Funding boost offers new hope for Ukraine’s scientists

Ukrainian science is on the verge of significant change, thanks to the recent signing of a major new legislative act. The new law will provide a generous boost to state science funding bringing it to 1.5–2% of GDP in 2017–18, providing the country’s economy stabilises. Science funding is expected to be UAH2.3 billion (£66 million) or 0.3% of GDP this year.

Ukraine will assess its universities and institutions, and allocate research money on a competitive basis © Shutterstock

According to Petr Poroshenko, Ukraine’s president, the Soviet era law regulating science is outdated and does not meet the challenges of the time. As a result all the countries’ science academies will be merged with the National Academy of Science of Ukraine to streamline its research base. Public research institutions and universities, with the exception of the military, will also be able to become co-founders of businesses. The plan is to help research institutions supplement their income with additional sources of funding.

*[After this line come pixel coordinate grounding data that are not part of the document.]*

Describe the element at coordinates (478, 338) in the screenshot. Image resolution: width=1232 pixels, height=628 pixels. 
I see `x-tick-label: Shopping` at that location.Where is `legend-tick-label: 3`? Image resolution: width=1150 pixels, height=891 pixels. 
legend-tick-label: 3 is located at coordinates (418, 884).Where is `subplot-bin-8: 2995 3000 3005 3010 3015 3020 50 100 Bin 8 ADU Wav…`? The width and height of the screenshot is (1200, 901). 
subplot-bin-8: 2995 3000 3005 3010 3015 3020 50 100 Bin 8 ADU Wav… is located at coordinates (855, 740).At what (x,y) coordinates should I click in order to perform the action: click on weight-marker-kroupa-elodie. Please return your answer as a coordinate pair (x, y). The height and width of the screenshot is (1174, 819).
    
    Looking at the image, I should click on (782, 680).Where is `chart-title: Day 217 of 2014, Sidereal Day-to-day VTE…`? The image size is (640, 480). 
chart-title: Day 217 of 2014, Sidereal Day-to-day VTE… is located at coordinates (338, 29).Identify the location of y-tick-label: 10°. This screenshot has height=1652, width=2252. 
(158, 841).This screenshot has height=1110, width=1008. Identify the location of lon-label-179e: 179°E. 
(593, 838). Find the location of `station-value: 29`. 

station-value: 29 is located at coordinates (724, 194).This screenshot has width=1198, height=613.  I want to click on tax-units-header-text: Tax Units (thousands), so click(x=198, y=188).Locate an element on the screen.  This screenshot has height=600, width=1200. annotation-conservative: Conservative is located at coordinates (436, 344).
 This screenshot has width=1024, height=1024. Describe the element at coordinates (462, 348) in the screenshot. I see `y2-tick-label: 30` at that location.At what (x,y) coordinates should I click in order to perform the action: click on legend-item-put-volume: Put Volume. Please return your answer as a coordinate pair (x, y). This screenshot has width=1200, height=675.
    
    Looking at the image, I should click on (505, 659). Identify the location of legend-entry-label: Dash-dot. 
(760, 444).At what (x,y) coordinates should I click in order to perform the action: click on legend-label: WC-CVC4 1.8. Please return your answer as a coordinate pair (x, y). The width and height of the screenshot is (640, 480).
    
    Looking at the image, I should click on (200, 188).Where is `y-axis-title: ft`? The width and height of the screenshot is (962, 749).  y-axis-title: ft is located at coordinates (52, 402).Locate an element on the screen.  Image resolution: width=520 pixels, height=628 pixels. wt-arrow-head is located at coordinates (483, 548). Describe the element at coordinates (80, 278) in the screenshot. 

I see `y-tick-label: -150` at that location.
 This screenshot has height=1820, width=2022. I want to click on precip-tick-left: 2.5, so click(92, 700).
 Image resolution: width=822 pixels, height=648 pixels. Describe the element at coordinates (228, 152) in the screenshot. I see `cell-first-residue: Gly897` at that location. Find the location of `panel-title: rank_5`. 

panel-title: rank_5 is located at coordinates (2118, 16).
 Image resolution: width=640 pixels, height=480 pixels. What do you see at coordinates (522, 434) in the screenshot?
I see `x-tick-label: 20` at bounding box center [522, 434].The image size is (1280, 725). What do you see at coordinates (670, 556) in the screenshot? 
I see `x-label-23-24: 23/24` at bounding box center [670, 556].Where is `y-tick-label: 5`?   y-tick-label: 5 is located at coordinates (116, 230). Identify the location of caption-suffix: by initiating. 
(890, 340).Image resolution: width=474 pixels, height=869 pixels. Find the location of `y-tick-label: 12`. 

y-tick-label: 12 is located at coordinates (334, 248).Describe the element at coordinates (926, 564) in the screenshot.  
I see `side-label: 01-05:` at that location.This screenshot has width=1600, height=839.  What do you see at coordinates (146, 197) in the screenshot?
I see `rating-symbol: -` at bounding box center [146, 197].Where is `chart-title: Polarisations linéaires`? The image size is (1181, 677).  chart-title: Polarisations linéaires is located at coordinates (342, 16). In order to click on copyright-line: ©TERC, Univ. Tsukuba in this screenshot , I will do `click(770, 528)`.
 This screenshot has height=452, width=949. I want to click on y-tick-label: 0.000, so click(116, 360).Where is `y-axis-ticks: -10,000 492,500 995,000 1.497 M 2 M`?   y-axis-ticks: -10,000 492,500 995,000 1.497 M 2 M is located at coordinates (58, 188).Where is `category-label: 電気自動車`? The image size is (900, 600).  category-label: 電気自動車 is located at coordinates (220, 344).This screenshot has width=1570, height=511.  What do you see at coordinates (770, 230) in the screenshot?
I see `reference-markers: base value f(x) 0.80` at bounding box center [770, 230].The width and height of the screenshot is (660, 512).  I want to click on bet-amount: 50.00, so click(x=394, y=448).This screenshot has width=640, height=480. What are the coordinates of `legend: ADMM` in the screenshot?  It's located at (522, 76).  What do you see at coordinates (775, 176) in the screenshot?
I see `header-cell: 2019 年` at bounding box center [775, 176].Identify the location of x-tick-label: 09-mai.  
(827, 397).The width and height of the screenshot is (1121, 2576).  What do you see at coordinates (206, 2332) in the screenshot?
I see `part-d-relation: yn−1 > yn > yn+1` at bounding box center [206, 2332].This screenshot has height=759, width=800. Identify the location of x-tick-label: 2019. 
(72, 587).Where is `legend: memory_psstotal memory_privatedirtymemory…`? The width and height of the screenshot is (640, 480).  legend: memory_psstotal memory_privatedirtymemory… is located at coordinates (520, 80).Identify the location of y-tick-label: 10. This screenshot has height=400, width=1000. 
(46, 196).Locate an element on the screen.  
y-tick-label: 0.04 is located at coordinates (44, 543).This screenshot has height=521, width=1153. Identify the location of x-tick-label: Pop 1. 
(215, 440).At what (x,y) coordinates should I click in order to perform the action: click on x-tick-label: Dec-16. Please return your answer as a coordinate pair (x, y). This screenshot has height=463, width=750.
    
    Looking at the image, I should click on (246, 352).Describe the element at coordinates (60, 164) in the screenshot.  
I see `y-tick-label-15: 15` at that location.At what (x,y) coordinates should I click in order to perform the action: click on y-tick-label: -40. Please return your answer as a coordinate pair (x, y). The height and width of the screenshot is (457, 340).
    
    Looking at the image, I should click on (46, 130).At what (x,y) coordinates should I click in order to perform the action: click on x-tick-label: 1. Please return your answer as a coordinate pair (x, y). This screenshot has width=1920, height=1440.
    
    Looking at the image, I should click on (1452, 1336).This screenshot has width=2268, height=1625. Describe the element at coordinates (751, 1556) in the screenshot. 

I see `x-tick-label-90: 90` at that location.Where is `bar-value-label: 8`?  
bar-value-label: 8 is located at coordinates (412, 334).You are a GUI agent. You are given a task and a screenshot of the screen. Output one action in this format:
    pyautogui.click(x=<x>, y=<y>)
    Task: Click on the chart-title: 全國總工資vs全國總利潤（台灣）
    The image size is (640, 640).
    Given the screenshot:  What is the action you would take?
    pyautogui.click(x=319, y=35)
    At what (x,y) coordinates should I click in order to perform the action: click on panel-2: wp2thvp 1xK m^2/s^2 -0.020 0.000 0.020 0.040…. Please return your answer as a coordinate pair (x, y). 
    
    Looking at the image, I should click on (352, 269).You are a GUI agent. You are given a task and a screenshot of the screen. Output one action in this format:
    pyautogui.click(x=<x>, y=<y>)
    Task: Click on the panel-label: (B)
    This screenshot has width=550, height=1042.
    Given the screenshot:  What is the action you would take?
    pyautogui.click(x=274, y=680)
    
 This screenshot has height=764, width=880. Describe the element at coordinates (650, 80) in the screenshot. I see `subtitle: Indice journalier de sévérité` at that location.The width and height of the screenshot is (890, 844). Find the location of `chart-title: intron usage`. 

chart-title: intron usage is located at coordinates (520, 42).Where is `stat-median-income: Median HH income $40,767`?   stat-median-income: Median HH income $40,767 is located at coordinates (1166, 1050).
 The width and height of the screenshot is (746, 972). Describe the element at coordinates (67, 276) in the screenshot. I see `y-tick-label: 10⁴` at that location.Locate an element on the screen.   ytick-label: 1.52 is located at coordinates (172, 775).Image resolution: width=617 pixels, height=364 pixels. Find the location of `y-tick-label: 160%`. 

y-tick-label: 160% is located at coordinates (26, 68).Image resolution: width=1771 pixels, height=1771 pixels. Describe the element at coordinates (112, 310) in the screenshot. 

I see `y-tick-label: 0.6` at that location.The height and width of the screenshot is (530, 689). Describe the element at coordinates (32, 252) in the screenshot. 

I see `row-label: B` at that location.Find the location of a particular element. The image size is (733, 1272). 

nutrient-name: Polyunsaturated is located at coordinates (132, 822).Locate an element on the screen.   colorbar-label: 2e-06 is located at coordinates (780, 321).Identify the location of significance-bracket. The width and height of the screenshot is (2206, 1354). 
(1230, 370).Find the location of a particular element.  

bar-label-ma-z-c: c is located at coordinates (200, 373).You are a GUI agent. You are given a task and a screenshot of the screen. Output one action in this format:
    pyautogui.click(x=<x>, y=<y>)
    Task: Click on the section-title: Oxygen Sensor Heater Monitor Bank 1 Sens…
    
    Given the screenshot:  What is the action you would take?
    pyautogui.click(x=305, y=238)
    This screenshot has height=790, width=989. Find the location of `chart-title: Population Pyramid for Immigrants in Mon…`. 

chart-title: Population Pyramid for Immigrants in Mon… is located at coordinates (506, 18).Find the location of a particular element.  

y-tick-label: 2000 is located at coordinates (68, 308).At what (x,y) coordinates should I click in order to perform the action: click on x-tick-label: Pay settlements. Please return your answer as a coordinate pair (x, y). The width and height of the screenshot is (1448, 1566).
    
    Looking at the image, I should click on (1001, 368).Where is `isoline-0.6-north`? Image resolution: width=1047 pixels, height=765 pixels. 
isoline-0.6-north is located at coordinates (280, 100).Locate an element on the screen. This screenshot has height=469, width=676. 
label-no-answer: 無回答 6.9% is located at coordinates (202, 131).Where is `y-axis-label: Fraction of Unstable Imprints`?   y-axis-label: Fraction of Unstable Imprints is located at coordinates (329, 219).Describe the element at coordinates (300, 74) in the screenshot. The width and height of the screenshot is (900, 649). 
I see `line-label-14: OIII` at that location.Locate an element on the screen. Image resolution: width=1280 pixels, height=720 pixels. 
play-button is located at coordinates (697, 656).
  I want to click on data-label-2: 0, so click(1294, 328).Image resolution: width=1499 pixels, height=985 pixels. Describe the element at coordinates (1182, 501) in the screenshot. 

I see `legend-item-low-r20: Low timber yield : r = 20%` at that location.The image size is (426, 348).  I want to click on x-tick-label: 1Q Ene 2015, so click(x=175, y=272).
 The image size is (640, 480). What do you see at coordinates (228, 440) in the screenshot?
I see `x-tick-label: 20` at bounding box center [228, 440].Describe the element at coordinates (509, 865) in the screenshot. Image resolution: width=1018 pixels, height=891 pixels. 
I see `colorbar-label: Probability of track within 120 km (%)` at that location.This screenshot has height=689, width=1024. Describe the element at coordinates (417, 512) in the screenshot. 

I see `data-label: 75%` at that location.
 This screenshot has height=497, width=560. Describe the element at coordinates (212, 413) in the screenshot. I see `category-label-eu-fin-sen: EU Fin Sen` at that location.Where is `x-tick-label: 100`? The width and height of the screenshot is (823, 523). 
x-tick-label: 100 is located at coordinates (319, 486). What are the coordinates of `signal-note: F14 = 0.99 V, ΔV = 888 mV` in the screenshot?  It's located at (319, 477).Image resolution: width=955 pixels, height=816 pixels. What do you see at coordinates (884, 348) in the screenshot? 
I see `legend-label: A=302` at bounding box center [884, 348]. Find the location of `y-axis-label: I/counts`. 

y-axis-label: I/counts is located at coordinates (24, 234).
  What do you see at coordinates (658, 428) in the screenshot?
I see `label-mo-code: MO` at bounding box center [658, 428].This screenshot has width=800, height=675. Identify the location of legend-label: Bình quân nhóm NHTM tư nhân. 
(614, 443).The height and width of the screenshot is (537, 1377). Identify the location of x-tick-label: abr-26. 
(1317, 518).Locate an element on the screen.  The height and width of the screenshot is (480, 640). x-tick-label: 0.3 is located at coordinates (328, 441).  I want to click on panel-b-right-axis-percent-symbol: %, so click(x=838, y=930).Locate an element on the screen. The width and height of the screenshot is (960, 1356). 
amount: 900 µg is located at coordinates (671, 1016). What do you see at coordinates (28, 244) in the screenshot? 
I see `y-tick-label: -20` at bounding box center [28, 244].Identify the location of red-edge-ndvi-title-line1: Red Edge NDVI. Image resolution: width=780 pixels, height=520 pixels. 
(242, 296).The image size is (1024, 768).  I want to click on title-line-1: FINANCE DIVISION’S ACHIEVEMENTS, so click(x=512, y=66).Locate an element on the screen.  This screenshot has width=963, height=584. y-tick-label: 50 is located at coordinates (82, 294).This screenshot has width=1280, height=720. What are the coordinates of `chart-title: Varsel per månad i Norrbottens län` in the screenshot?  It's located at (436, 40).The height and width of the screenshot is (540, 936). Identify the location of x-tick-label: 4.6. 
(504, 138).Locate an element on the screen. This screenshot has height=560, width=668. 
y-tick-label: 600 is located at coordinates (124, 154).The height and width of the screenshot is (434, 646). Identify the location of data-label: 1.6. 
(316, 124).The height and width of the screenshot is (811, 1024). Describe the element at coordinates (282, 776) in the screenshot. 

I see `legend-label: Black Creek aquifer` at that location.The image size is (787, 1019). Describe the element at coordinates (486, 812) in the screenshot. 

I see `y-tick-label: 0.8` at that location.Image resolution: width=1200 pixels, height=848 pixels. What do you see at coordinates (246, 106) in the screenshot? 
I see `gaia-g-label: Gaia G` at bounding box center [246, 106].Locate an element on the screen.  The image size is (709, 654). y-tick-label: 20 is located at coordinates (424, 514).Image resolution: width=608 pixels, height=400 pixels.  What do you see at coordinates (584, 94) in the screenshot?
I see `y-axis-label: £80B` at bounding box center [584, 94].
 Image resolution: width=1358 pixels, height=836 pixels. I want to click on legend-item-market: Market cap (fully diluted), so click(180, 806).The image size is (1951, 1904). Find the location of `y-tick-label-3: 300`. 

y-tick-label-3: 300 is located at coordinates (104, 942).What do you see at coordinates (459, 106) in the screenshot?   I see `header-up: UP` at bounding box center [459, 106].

The new law will also see the launch of an assessment of Ukraine’s universities and institutions. This assessment should be completed by August this year and universities and institutions branded ‘inefficient’ could be closed or merged with other institutions. Other changes being introduced include a move to competitive allocation of research money from newly established funding councils.

Leading Ukrainian scientists and top officials have welcomed the new law. Lily Grinevich, chair of Ukraine’s parliamentary committee on education and research, says the new mechanisms for funding and management will allow scientists to better collaborate with colleagues from other countries, in particular the EU, and will help to slow Ukraine’s brain drain. In addition, she says that greater integration of science and education with the EU is planned, which will include involving EU and other western experts in its planned assessment of universities.

The new law has its critics though. Yulia Bezvershenko, a junior researcher at the Bogolyubov Institute for Theoretical Physics, says that the scientific academies set to be merged are very different from one another, and the move will weaken the nation’s science base. Bezvershenko adds that distributing funding through the education ministry instead of the academy is contrary to best practice.